Setting a clear goal for retirement savings is one of the first steps in planning for your future. Establishing a target amount to save can help you estimate how much to invest each month and let you track your progress. And it can help you estimate when you’re ready to retire.
Some people might feel overwhelmed and won’t know where to start when calculating what they’ll need to save for retirement. But there are two really simple approaches that everyone can use to get a fairly good idea of what their retirement number should be.
1. Assume you’ll need 10 times your final salary
One of the simplest ways to set retirement goals is to figure out what your ending annual salary will be and assume you’ll need 10 times that amount.
You can figure out your final salary by estimating the number of years left to retirement and assuming you’ll get a 2% annual raise from your current salary. For example, if you’re currently making $50,000, you’d assume you’ll be making $51,000 next year and $52,020 the year after that, and so on.
If you’re planning to retire in about 10 years, your final salary would be around $60,949, so your should set your goal for your nest egg to be about $610,000.
2. Plan to replace 80% of your final salary
There’s another pretty simply approach, too, but it requires a few more steps and a few more assumptions.
Assume you must replace 80% of your final salary by the time you retire. Social Security is designed to replace around 40% of it, so your investment account balance would need to produce the remaining 40%.

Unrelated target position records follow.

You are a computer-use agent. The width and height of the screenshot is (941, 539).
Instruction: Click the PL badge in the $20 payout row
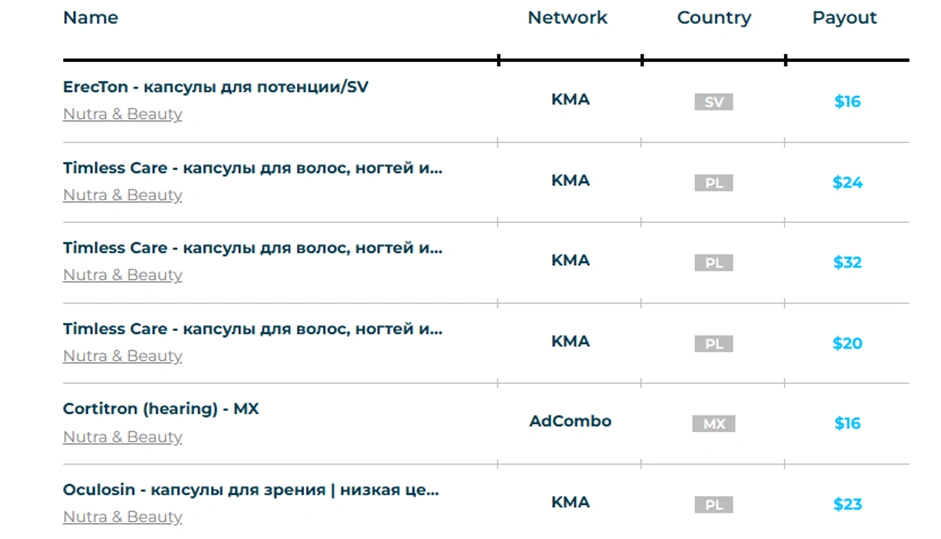point(713,344)
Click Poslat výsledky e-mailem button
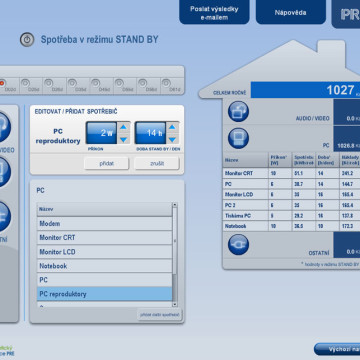 pyautogui.click(x=214, y=12)
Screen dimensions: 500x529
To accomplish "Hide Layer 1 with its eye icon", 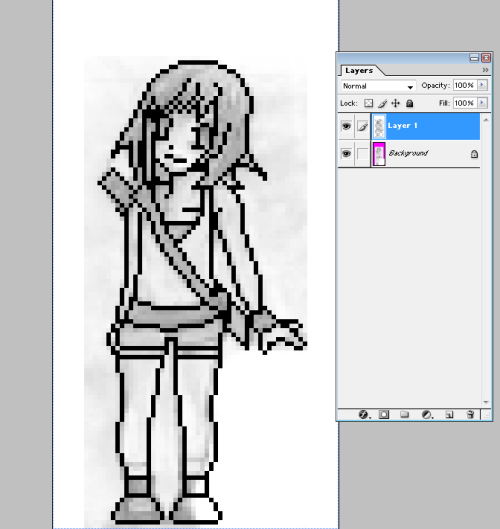I will pos(346,126).
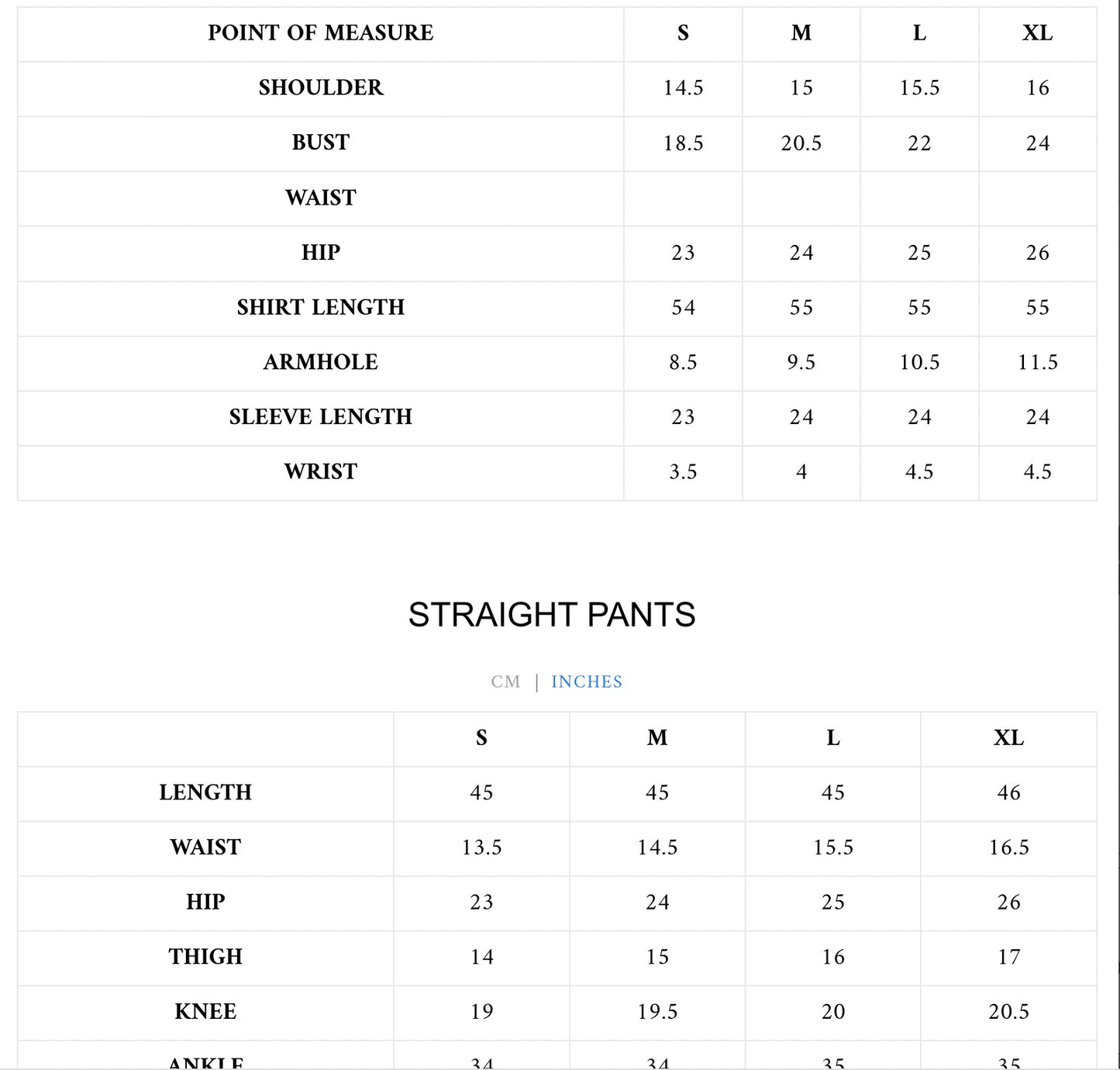The height and width of the screenshot is (1070, 1120).
Task: Click the SHIRT LENGTH row label
Action: tap(321, 307)
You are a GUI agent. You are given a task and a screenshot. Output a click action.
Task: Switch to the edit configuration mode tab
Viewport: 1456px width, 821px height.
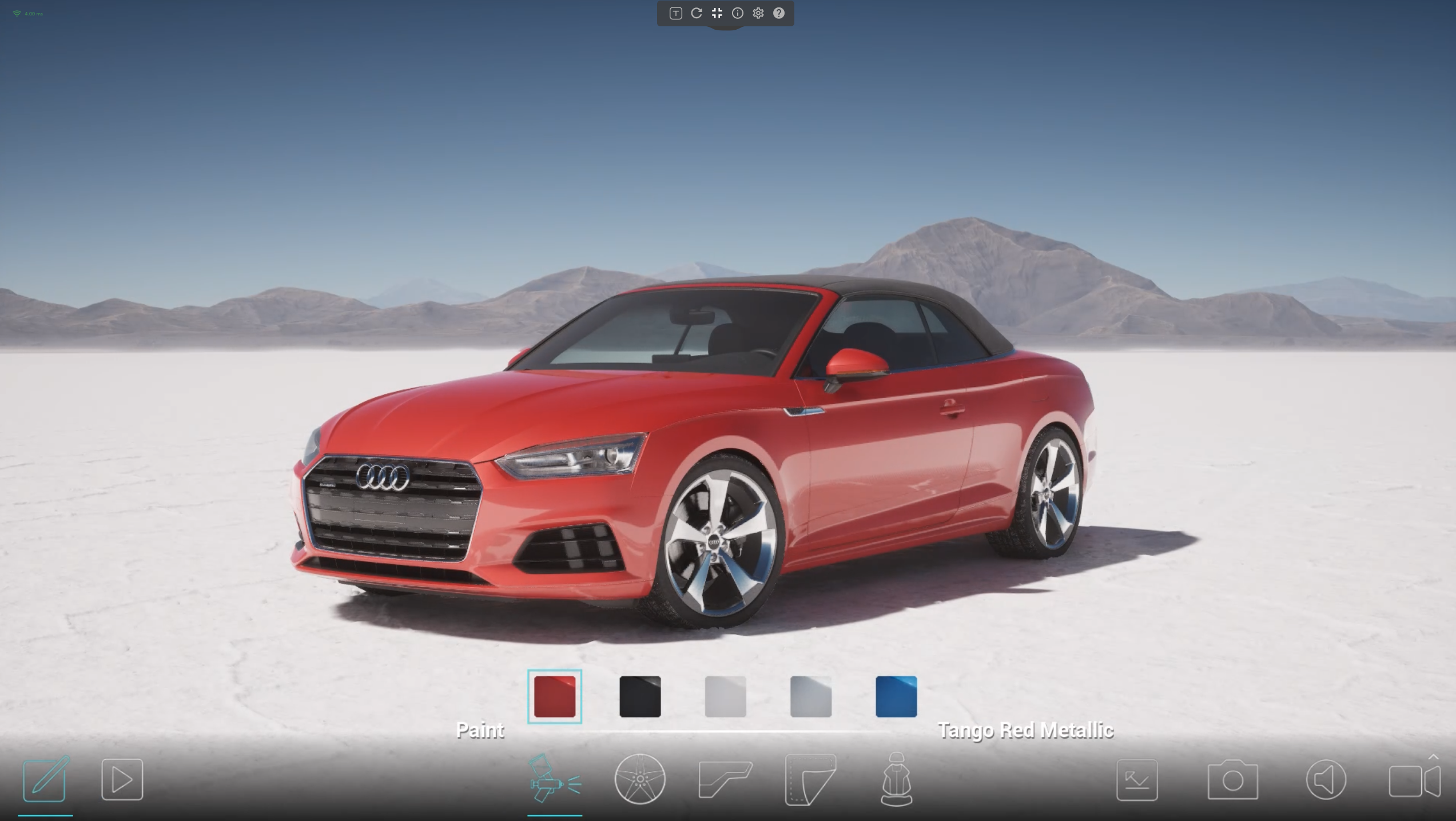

You’ll again need to calculate your final salary using the aforementioned method of assuming a 2% annual raise until retirement in 10 years. Once you figure out what income you’ll be earning at retirement age, assume your savings will have to produce 40% of that amount with Social Security providing the rest.
If you ended up with that final salary of $60,949, 40% of that amount would be $24,379.60. So the next step is figuring out how much savings would give you that much income. To do that, you have to know your withdrawal rate — the percentage of your account balance you’ll be taking out each year.
One common rule of thumb says you can withdraw 4% in your first year and adjust upward by inflation each year, and you likely won’t run out of money. To follow the 4% rule, simply multiply your desired income — $24,379.60 — by 25 to see how big your nest egg needs to be. This calculation shows you should aim to save about $610,000.
As you can see, both methods get you to the same place, which suggests they’re effective at setting a realistic goal to build a secure future in your later years.